• _Assignment_: Can you reproduce the forum thread below about Kafka running without ZooKeeper, word for word and in full?

• _Reading passage_:

----------

1

I've configured a cluster of Kafka brokers and a cluster of Zk instances using kafka_2.11-1.1.0 distribution archive.

For Kafka brokers I've configured config/server.properties

broker.id=1,2,3
zookeeper.connect=box1:2181,box2:2181,box3:2181

For Zk instances I've configured config/zookeeper.properties:

server.1=box1:2888:3888
server.2=box3:2888:3888
server.3=box3:2888:3888

I've created a basic producer and a basic consumer and I don't know why I am able to write messages / read messages even if I shut down all the Zookeeper instances and have all the Kafka brokers up and running. Even booting up new consumers, producers works without any issue.

I thought having a quorum of Zk instances is a vital point for a Kafka cluster.

For both consumer and producer, I've used following configuration:

bootrapServers=box1:9092,box2:9092,box3:9092

Thanks

Cristi
  • 180
  • 15

1 Answers1

3

I thought having a quorum of Zk instances is a vital point for a Kafka cluster.

Zookeeper quorum is vital for managing partition lists, leaders, etc. In general, ZK is necessary for management that is done by the cluster coordinator in the cluster.

Basically, right now (with ZK down), you cannot modify topics (as the partition metadata is stored in ZK), start up / shut down brokers (as they use ZK for discovery) and other similar operations.

Even booting up new consumers, producers works without any issue.

Producer/consumer operations reach out to brokers only. The broker instance can still append to the log, and can still communicate with other brokers to have replication. So it is possible to send a message, get it received by broker and saved to disk, with other brokers replicating (as they are continuously sending fetch requests to the leader (and they know who this partition's leader is because they saved that data when ZK was still running)).

----------

• _Provided material_:
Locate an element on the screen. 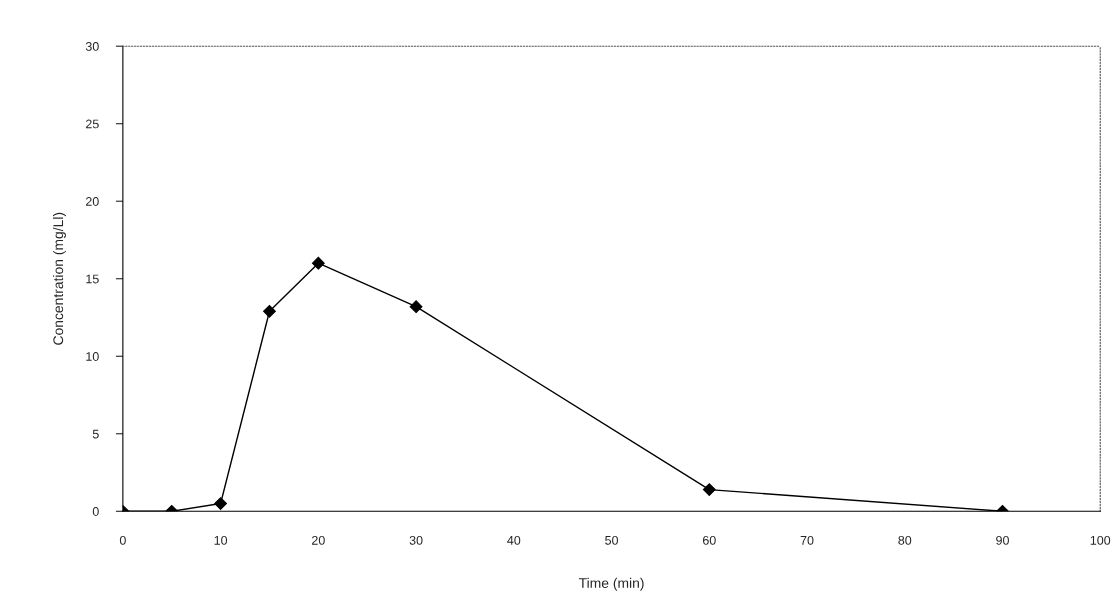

----------

• _Solution for this exercise_:
1

I've configured a cluster of Kafka brokers and a cluster of Zk instances using kafka_2.11-1.1.0 distribution archive.

For Kafka brokers I've configured config/server.properties

broker.id=1,2,3
zookeeper.connect=box1:2181,box2:2181,box3:2181

For Zk instances I've configured config/zookeeper.properties:

server.1=box1:2888:3888
server.2=box3:2888:3888
server.3=box3:2888:3888

I've created a basic producer and a basic consumer and I don't know why I am able to write messages / read messages even if I shut down all the Zookeeper instances and have all the Kafka brokers up and running. Even booting up new consumers, producers works without any issue.

I thought having a quorum of Zk instances is a vital point for a Kafka cluster.

For both consumer and producer, I've used following configuration:

bootrapServers=box1:9092,box2:9092,box3:9092

Thanks

Cristi
  • 180
  • 15

1 Answers1

3

I thought having a quorum of Zk instances is a vital point for a Kafka cluster.

Zookeeper quorum is vital for managing partition lists, leaders, etc. In general, ZK is necessary for management that is done by the cluster coordinator in the cluster.

Basically, right now (with ZK down), you cannot modify topics (as the partition metadata is stored in ZK), start up / shut down brokers (as they use ZK for discovery) and other similar operations.

Even booting up new consumers, producers works without any issue.

Producer/consumer operations reach out to brokers only. The broker instance can still append to the log, and can still communicate with other brokers to have replication. So it is possible to send a message, get it received by broker and saved to disk, with other brokers replicating (as they are continuously sending fetch requests to the leader (and they know who this partition's leader is because they saved that data when ZK was still running)).